* [Task directions]
From the records below, print exactly the lines starting at the one containing "Given: Open the Kind filter dropdown" and ending at the one containing "The height and width of the screenshot is (660, 880).", ends included, and nothing else.

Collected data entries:
- Opening Delimiter -
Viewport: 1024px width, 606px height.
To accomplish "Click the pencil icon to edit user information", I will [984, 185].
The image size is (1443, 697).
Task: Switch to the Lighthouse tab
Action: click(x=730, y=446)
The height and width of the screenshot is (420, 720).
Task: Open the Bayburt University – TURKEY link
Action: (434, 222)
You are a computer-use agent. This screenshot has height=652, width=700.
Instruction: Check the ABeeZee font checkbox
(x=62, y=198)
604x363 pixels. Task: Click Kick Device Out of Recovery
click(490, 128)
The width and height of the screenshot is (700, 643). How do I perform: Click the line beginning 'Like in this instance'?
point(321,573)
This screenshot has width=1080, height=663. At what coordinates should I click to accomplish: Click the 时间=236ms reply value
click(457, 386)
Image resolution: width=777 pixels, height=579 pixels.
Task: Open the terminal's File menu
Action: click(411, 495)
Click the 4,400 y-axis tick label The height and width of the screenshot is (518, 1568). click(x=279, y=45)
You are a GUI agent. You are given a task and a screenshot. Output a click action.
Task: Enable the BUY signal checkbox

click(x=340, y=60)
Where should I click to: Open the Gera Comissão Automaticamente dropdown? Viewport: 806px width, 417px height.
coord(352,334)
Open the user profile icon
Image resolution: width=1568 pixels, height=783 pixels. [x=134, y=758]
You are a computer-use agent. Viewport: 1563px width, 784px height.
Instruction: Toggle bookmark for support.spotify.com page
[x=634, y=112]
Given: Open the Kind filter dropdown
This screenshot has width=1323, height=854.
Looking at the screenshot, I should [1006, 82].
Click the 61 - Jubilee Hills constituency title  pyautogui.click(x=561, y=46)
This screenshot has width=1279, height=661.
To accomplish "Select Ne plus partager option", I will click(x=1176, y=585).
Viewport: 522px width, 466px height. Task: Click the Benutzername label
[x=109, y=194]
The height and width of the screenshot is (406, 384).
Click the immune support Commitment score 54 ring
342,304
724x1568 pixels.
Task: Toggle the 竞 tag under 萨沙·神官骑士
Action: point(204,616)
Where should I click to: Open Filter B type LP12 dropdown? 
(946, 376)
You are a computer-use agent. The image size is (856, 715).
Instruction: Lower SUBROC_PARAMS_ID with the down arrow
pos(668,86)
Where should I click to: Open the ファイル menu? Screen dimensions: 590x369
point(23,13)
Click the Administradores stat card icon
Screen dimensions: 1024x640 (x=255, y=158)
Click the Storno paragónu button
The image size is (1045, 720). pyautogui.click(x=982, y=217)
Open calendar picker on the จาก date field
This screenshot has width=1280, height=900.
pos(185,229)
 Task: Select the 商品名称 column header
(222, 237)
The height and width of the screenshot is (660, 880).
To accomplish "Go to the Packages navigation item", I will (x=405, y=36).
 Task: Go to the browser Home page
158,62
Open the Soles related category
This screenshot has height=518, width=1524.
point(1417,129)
- Closing Delimiter -
* [Output of the exercise]
Given: Open the Kind filter dropdown
This screenshot has width=1323, height=854.
Looking at the screenshot, I should [1006, 82].
Click the 61 - Jubilee Hills constituency title  pyautogui.click(x=561, y=46)
This screenshot has width=1279, height=661.
To accomplish "Select Ne plus partager option", I will click(x=1176, y=585).
Viewport: 522px width, 466px height. Task: Click the Benutzername label
[x=109, y=194]
The height and width of the screenshot is (406, 384).
Click the immune support Commitment score 54 ring
342,304
724x1568 pixels.
Task: Toggle the 竞 tag under 萨沙·神官骑士
Action: point(204,616)
Where should I click to: Open Filter B type LP12 dropdown? 
(946, 376)
You are a computer-use agent. The image size is (856, 715).
Instruction: Lower SUBROC_PARAMS_ID with the down arrow
pos(668,86)
Where should I click to: Open the ファイル menu? Screen dimensions: 590x369
point(23,13)
Click the Administradores stat card icon
Screen dimensions: 1024x640 (x=255, y=158)
Click the Storno paragónu button
The image size is (1045, 720). pyautogui.click(x=982, y=217)
Open calendar picker on the จาก date field
This screenshot has width=1280, height=900.
pos(185,229)
 Task: Select the 商品名称 column header
(222, 237)
The height and width of the screenshot is (660, 880).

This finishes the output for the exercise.